Four-timepoint longitudinal data generated from an arbitrary Monte Carlo simulation, for 1000 simulees. The response variable is a discrete count variable. There are three time-invariant covariates. The data are available in both "wide" and "long" format.
Usage
data("LongitudinalOverdispersedCounts")
Format
The "long" format dataframe, longData, has 4000 rows and the following variables (columns):
id: Factor; simulee ID code.
tiem: Numeric; represents the time metric, wave of assessment.
x1: Numeric; time-invariant covariate.
x2: Numeric; time-invariant covariate.
x3: Numeric; time-invariant covariate.
y: Numeric; the response ("dependent") variable.
The "wide" format dataset, wideData, is a numeric 1000x12 matrix containing the following variables (columns):
id: Simulee ID code.
x1: Time-invariant covariate.
x3: Time-invariant covariate.
x3: Time-invariant covariate.
y0: Response at initial wave of assessment.
y1: Response at first follow-up.
y2: Response at second follow-up.
y3: Response at third follow-up.
t0: Time variable at initial wave of assessment (in this case, 0).
t1: Time variable at first follow-up (in this case, 1).
t2: Time variable at second follow-up (in this case, 2).
t3: Time variable at third follow-up (in this case, 3).
Examples
data(LongitudinalOverdispersedCounts)
head(wideData)
str(longData)
#Let's try ordinary least-squares (OLS) regression:
olsmod <- lm(y~tiem+x1+x2+x3, data=longData)
#We will see in the diagnostic plots that the residuals are poorly approximated by normality,
#and are heteroskedastic.
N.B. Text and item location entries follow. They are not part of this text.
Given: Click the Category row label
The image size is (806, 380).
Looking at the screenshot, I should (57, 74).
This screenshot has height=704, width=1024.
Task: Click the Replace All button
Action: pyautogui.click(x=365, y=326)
We also know that the residuals are not independent of one another,
#because we have repeated-measures data:
plot(olsmod)
#In the summary, it looks like all of the regression coefficients are significantly different
#from zero, but we know that because the assumptions of OLS regression are violated that
#we should not trust its results:
summary(olsmod)
#Let's try a generalized linear model (GLM). We'll use the quasi-Poisson quasilikelihood
#function to see how well the y variable is approximated by a Poisson distribution
#(conditional on time and covariates):
glm.mod <- glm(y~tiem+x1+x2+x3, data=longData, family="quasipoisson")
#The estimate of the dispersion parameter should be about 1.0 if the data are
#conditionally Poisson. We can see that it is actually greater than 2,
#indicating overdispersion:
summary(glm.mod)
Results
R version 3.3.1 (2016-06-21) -- "Bug in Your Hair"
Copyright (C) 2016 The R Foundation for Statistical Computing
Platform: x86_64-pc-linux-gnu (64-bit)
R is free software and comes with ABSOLUTELY NO WARRANTY.
You are welcome to redistribute it under certain conditions.
Type 'license()' or 'licence()' for distribution details.
R is a collaborative project with many contributors.
Type 'contributors()' for more information and
'citation()' on how to cite R or R packages in publications.
Type 'demo()' for some demos, 'help()' for on-line help, or
'help.start()' for an HTML browser interface to help.
Type 'q()' to quit R.
> library(OpenMx)
Loading required package: digest
Loading required package: MASS
Loading required package: Matrix
Loading required package: Rcpp
Loading required package: parallel
Attaching package: 'OpenMx'
The following objects are masked from 'package:Matrix':
%&%, expm
> png(filename="/home/ddbj/snapshot/RGM3/R_CC/result/OpenMx/LongitudinalOverdispersedCounts.Rd_%03d_medium.png", width=480, height=480)
> ### Name: LongitudinalOverdispersedCounts
> ### Title: Longitudinal, Overdispersed Count Data
> ### Aliases: LongitudinalOverdispersedCounts longData wideData
> ### Keywords: datasets
>
> ### ** Examples
>
> data(LongitudinalOverdispersedCounts)
> head(wideData)
id x1 x2 x3 y0 y1 y2 y3 t0 t1 t2 t3
[1,] 1 0.09028680 -0.70454619 0.98179355 1 4 4 13 0 1 2 3
[2,] 2 -0.60569794 1.84021070 0.34143632 2 3 24 23 0 1 2 3
[3,] 3 -1.64132905 0.06420197 0.18268172 0 3 3 9 0 1 2 3
[4,] 4 -0.94034250 0.13452838 1.41092610 2 2 2 17 0 1 2 3
[5,] 5 -0.08902176 -0.64903624 0.08836685 1 12 6 23 0 1 2 3
[6,] 6 -1.61535407 0.99948904 0.03628061 1 5 4 15 0 1 2 3
> str(longData)
'data.frame': 4000 obs. of 6 variables:
$ id : Factor w/ 1000 levels "1","2","3","4",..: 1 1 1 1 2 2 2 2 3 3 ...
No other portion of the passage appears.